# WHAT TO PRODUCE
Your job with the data below: print everything from the line that holds "Click the closed tag on the first row" down to the line that holds "Image resolution: width=1758", ends included, exactly, and nothing else.

══ AVAILABLE DATA ══

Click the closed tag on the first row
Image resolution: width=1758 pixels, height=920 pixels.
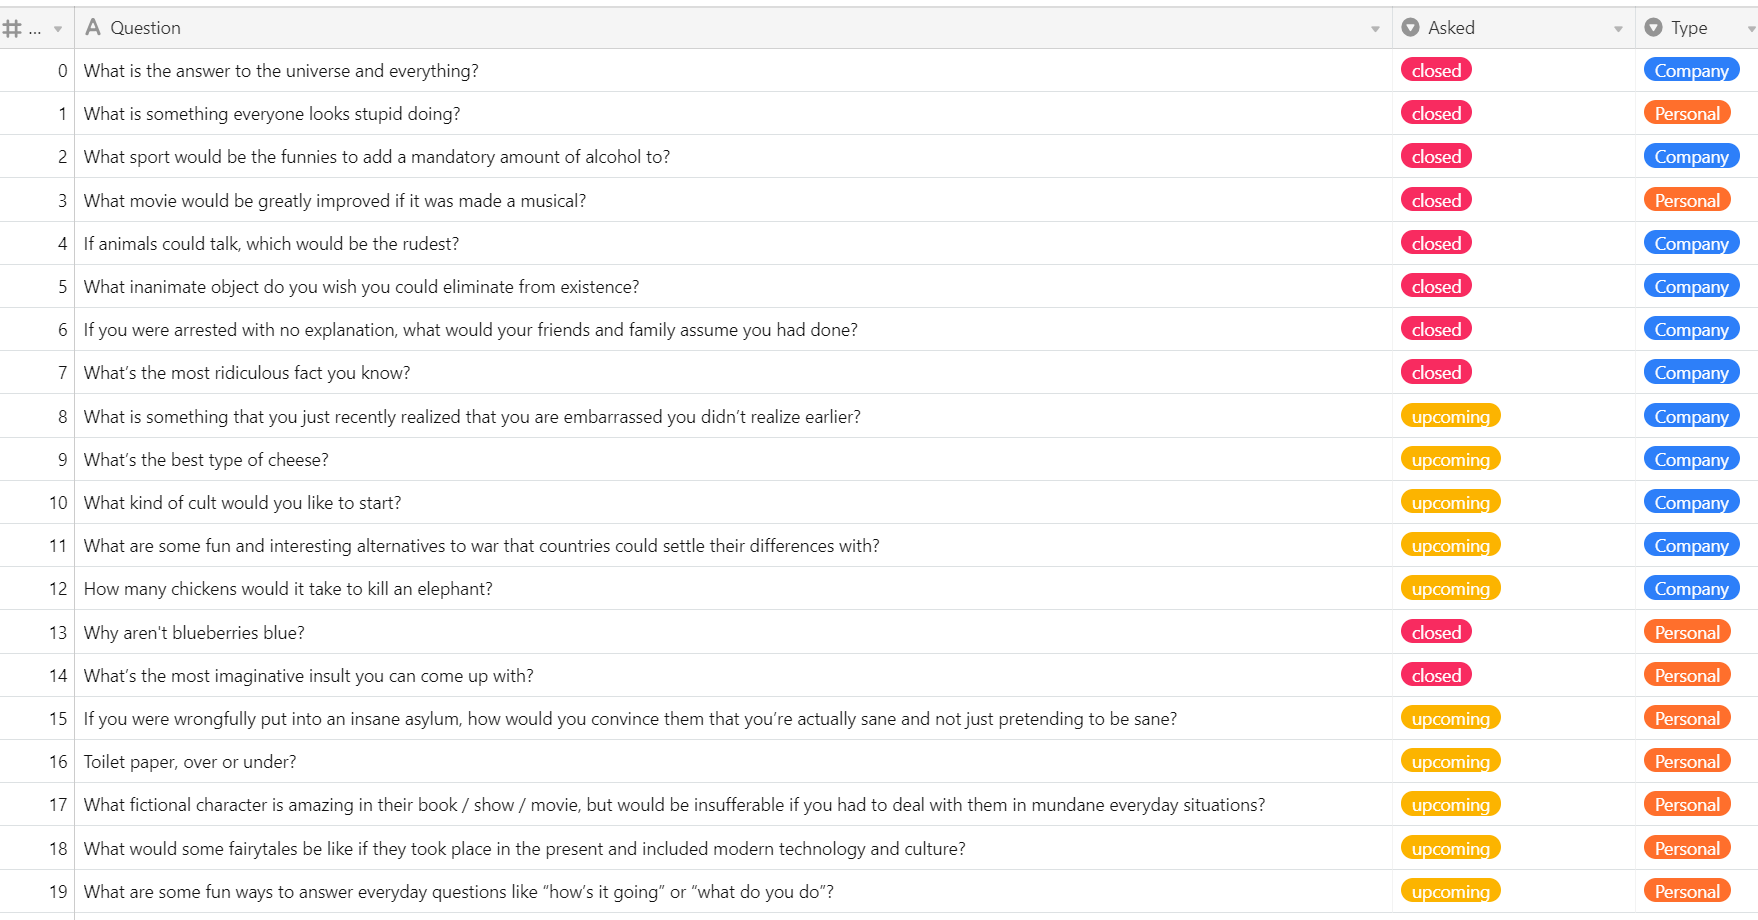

═══
══ AVAILABLE DATA ══

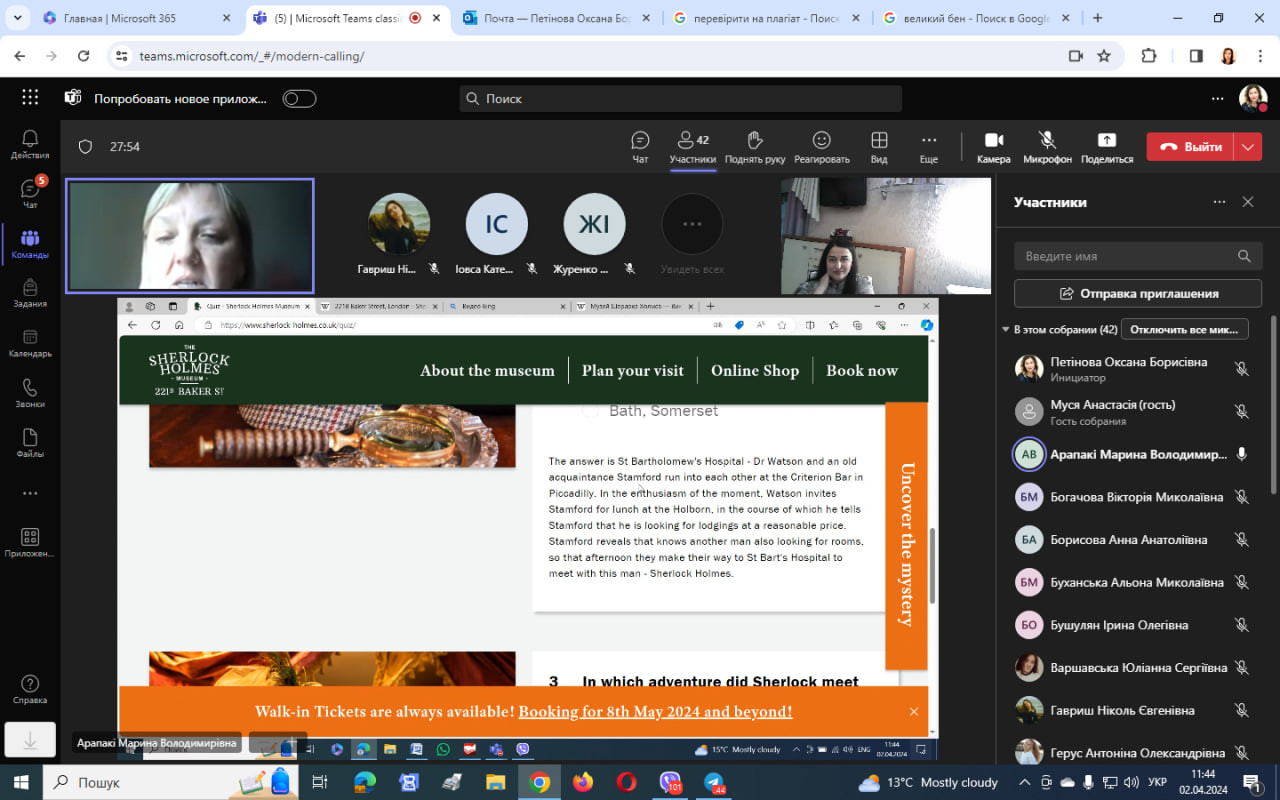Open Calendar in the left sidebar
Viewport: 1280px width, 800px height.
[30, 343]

═══

# EXERCISE RESPONSE
Click the closed tag on the first row
Image resolution: width=1758 pixels, height=920 pixels.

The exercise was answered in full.